Your Mac needs to trust your iPhone or iPad—and vice-versa. Apple added a Trust button to iOS years ago that appears when a device is connected to a computer, requiring a phone or tablet be unlocked and the connection confirmed. This was another layer in attempting to ensure that a device’s owner really wanted that computer to have access.
However, you can run afoul of this provision. My dad wrote to me from a small island on Greece recently after he’d swapped in a Greek carrier’s SIM for his unlocked AT&T iPhone. While voice, text, and data worked fine, whenever he plugged his iPhone into his laptop, he neither received a Trust dialog nor could get his phone’s images to appear as available with iTunes, Photos, or Image Capture.
Apple suggests that for a trust problem, you perform a focused reset via Settings General Reset Reset Location & Privacy. However, this changes all your location and privacy setting back to iOS defaults! Hardly ideal!
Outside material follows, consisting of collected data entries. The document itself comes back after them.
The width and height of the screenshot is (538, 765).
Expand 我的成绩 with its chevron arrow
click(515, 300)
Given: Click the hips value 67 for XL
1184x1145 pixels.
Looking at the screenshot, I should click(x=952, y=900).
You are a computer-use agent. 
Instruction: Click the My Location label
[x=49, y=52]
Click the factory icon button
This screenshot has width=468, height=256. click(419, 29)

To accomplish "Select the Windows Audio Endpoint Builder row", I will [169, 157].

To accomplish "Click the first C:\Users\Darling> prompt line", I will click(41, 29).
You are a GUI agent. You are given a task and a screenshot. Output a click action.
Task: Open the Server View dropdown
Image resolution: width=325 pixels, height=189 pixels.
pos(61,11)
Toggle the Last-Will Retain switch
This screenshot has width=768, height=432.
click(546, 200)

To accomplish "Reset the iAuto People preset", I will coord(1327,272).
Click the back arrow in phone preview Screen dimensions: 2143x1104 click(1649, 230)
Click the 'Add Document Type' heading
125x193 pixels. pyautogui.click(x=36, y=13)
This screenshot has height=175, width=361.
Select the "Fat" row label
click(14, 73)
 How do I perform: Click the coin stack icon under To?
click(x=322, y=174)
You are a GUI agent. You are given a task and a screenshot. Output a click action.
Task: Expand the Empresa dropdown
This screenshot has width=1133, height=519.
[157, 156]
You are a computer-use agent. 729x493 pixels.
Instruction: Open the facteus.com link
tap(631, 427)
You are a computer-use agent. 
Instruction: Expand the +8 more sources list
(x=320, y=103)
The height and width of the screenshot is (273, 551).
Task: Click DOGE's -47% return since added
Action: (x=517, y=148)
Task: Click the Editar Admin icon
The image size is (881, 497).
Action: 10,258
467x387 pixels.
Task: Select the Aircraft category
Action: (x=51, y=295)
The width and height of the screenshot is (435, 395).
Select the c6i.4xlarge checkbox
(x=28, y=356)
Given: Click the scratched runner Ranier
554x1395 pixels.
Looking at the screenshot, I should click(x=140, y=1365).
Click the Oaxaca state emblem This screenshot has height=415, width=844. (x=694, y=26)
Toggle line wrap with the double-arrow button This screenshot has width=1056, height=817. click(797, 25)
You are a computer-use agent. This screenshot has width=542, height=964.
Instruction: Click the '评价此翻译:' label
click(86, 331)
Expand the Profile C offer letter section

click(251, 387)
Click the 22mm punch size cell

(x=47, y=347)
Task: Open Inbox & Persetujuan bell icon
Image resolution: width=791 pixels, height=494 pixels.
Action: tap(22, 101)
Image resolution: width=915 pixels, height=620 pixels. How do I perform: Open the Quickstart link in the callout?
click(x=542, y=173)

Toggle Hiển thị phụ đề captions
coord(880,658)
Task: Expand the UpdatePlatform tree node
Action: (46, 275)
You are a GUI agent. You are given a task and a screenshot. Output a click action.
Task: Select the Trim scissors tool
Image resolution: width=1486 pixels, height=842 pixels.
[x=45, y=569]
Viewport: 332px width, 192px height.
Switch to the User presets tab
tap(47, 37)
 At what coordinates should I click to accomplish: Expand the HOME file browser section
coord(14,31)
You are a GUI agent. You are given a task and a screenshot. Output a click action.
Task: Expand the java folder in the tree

With a little digging, I found a less invasive method that. The trust system involves a little handshaking between the iOS device and a Mac. When a user taps the Trust button, macOS stores a file in a special privileged location that contains a variety of digital certificate and encryption key information. The next time the iOS device is plugged in, macOS apparently uses this to send a message back, proving it was trusted previously. Secure terminal connections can be made (for command-line access) in much the same way.
However, the SIM change out—while unrelated to a phone being unlocked for use with a computer—may have changed some state on the phone so that it no longer could validate the proof of trust that my dad’s Mac sent back. There was no error: he just couldn’t access data from the phone. Other folks at online forums have reported a similar situation over several years.